With that said, this is cause for celebration. I am incredibly grateful and humbled that folks enjoyed the article enough that it gained enough traction for this to happen. Thank you to everyone who has supported me and The Obscuritory over the years and made this possible.


  • Roy

    It seems that they’re reusing SimFarm assets, maybe even SimFarm engine?

  • Phil Salvador

    Yes! The engineer on SimRefinery, Bruce Skidmore, explained that the game was based on a skeleton of another game from Maxis, which I assume was SimCity. But I didn’t expect to see graphics wholesale re-used from SimCity and SimFarm.
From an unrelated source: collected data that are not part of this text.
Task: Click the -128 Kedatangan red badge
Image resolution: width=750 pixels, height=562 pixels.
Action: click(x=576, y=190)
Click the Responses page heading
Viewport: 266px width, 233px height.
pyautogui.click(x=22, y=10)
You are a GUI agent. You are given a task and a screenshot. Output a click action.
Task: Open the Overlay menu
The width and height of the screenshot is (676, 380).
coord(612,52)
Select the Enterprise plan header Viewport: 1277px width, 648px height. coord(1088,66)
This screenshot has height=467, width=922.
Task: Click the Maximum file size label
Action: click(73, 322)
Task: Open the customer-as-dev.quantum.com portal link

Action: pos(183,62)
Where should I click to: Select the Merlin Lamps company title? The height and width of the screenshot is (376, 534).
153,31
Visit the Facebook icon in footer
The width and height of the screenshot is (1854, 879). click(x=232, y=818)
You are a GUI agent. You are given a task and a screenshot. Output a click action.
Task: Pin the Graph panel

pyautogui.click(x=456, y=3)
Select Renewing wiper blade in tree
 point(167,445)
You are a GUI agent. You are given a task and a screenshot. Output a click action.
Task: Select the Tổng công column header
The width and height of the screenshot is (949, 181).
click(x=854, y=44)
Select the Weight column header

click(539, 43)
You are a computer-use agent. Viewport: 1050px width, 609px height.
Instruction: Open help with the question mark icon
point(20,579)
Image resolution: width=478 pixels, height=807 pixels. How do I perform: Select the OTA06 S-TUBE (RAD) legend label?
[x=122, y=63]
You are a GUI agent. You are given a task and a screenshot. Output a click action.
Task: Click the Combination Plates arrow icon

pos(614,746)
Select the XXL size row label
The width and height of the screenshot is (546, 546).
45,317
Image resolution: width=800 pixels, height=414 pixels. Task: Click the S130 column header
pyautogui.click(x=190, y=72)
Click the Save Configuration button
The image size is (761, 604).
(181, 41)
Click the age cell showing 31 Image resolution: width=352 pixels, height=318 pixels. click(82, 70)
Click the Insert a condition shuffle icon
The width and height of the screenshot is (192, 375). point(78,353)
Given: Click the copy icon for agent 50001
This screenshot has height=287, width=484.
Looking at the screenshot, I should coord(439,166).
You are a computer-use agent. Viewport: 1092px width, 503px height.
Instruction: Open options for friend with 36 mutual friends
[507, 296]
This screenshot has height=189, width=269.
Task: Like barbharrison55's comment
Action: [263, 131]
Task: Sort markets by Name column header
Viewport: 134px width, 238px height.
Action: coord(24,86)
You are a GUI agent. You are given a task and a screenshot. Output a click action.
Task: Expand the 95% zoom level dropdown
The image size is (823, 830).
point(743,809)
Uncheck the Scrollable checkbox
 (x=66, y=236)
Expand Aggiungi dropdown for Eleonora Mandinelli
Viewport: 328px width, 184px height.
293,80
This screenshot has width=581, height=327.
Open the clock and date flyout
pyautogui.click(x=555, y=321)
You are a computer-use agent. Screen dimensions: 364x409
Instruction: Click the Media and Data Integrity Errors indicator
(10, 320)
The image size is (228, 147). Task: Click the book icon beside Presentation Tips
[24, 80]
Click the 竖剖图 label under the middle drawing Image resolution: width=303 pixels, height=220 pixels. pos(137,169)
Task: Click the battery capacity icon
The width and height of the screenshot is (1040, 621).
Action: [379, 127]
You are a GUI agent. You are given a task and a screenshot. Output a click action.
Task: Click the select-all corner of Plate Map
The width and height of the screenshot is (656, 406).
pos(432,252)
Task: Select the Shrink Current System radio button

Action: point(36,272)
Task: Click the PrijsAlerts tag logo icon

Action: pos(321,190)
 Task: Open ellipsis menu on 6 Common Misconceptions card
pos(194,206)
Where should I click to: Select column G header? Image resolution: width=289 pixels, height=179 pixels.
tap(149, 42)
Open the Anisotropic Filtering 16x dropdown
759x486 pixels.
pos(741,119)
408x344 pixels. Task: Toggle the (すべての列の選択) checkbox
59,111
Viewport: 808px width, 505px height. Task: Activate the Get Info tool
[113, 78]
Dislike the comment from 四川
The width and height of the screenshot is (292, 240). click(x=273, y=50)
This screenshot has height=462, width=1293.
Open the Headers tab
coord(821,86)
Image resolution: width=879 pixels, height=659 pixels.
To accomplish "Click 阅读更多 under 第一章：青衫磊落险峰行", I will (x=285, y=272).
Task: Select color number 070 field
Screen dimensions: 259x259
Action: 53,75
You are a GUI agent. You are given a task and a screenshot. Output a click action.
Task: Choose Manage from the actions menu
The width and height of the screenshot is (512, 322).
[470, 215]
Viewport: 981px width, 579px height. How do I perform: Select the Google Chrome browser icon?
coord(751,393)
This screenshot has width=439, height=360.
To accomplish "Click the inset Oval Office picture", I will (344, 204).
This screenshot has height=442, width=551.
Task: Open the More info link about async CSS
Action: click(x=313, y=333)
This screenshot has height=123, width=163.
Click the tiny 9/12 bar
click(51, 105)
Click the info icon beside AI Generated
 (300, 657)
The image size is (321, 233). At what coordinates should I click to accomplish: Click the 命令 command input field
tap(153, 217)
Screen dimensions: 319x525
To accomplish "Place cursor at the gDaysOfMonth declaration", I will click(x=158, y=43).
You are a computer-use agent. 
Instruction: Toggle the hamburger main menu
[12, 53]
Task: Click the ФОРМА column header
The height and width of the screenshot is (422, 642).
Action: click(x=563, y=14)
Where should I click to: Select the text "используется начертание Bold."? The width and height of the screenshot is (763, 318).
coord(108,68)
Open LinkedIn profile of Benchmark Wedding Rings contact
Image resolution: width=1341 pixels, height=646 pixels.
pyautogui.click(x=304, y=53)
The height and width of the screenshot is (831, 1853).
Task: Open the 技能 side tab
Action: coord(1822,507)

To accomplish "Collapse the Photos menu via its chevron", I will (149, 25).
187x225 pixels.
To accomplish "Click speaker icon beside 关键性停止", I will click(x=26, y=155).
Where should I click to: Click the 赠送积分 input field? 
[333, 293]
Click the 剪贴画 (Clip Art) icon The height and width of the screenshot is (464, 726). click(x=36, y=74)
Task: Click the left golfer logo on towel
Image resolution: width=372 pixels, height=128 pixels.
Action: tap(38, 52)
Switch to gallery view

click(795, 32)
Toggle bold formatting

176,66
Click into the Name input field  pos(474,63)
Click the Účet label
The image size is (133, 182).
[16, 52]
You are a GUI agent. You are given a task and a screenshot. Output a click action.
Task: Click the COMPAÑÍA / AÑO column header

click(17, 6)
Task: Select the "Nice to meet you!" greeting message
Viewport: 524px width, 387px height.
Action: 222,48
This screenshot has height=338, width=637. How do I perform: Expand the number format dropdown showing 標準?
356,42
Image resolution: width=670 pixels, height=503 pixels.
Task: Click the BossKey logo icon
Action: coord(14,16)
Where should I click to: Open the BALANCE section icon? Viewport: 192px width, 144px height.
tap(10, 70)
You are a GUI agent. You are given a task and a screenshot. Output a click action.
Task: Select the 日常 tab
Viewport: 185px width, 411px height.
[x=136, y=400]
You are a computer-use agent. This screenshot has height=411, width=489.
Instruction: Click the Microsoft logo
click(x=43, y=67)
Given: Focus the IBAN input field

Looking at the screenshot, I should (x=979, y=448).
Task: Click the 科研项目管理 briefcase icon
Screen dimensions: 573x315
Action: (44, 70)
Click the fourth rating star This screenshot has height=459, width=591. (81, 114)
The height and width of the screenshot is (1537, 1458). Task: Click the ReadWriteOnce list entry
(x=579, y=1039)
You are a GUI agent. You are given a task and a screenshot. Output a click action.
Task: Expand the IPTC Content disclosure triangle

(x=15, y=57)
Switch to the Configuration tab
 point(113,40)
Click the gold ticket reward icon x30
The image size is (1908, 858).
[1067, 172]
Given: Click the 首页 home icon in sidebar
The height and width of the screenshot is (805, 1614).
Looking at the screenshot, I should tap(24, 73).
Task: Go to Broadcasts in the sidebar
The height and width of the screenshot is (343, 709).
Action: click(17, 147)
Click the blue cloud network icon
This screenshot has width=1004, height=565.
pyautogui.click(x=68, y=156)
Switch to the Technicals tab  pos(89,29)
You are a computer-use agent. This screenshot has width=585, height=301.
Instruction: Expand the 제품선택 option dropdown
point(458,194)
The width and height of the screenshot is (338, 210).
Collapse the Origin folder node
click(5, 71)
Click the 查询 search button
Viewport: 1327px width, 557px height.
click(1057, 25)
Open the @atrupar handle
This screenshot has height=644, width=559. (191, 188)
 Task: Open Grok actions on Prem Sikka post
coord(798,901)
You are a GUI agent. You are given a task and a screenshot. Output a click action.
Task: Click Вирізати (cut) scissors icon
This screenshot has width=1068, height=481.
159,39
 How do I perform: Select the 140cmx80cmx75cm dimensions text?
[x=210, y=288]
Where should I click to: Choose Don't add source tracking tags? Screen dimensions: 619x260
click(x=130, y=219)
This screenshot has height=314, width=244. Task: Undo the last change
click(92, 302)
The game is definitely still a prototype, although this does seem to be the final version that was produced. I’ll have a full write-up with my thoughts about this soon.

  • Roy

    I looked at the release date of them, and the situation maybe reversed of my thought, i.e. SimFarm is reusing SimRefinery’s assets.

  • Roy

    P.P.S.: and maybe in a saner approach: both SimFarm and SimRefinery were developing at the same time, and assets were just shared between them.

  • Shaun 'intel' Miner

    I wonder if anyone still has a copy of “TeleSim” somewhere

    I Googled it while reading the previous article which lead to a 1997 NY Times article that stated

    “John Hiles, the founder and chief executive of Thinking Tools, describes his company’s software as “flight simulators for business.” There are about 300 users of Telesim (which costs $100,000 to $200,000, depending on the configuration) at Bell Canada and the software is also used by Pacific Telesis, Bell Atlantic, AT&T and Sprint.”

  • John D Salt

    At about the same time, I was working for Saudi Aramco in Dhahran, trying to produce a simulation toolkit to model the West Coast terminals they had just taken over on their merger with Samarec. Our emphasis was on the storage and movement of crude, which meant we dealt with waterfront facilities (berths, loading systems, storage tanks) rather than refinery plant, trying to find what facilities were necessary to meet particular production schedules and planned tanker movements.
    Luckily for us, we were allowed to work on SPARCstation 10s (then the top-of-the-range desktop box) rather than DOS machines.

  • Andres Bravo

    SimRefinery is Surely the Game that never released, but it’s finally recovered!

  • wombo1

    I was just speaking with boss about this, he remembers playing the final version with a Chevron guy a few years ago. Also apparently Shell had something similar.

    (I work for a Hydrocarbon consultancy and simulation vendor)

  • Jason

    Seems to have been sort lived as show an error now.

  • Phil Salvador

    My understanding is that the original uploader asked to remove it, and I respect that. I empathize with them being uncomfortable with the level of attention something like this gets. I’d ask that we all please respect their privacy and give them some space. If you want to play SimRefinery, it’s probably already out there in other places.

  • Harvinder Atwal

    In your article you mentioned some other sim business games but mentioned they were either incomplete or impossible to get hold of. Has anyone reached out to you about those?

  • Phil Salvador

    Harvinder: Because of their limited distribution, I’ve been working on the assumption that none of the other games by the company survived. I’d be excited to hear from anyone who used Thinking Tools software at the time and could talk about playing them first-hand.

  • Kaleberg

    This reminds me of the industrial musicals like “Bathtubs Over Broadway” which was done for a plumbing fixture company.

  • meelo

    Where is the new link to the game???

  • Phil Salvador

    Hi meelo! The original version of the game was removed at the uploader’s request, but other people have re-uploaded elsewhere on the Internet Archive or other sites like MyAbandonware.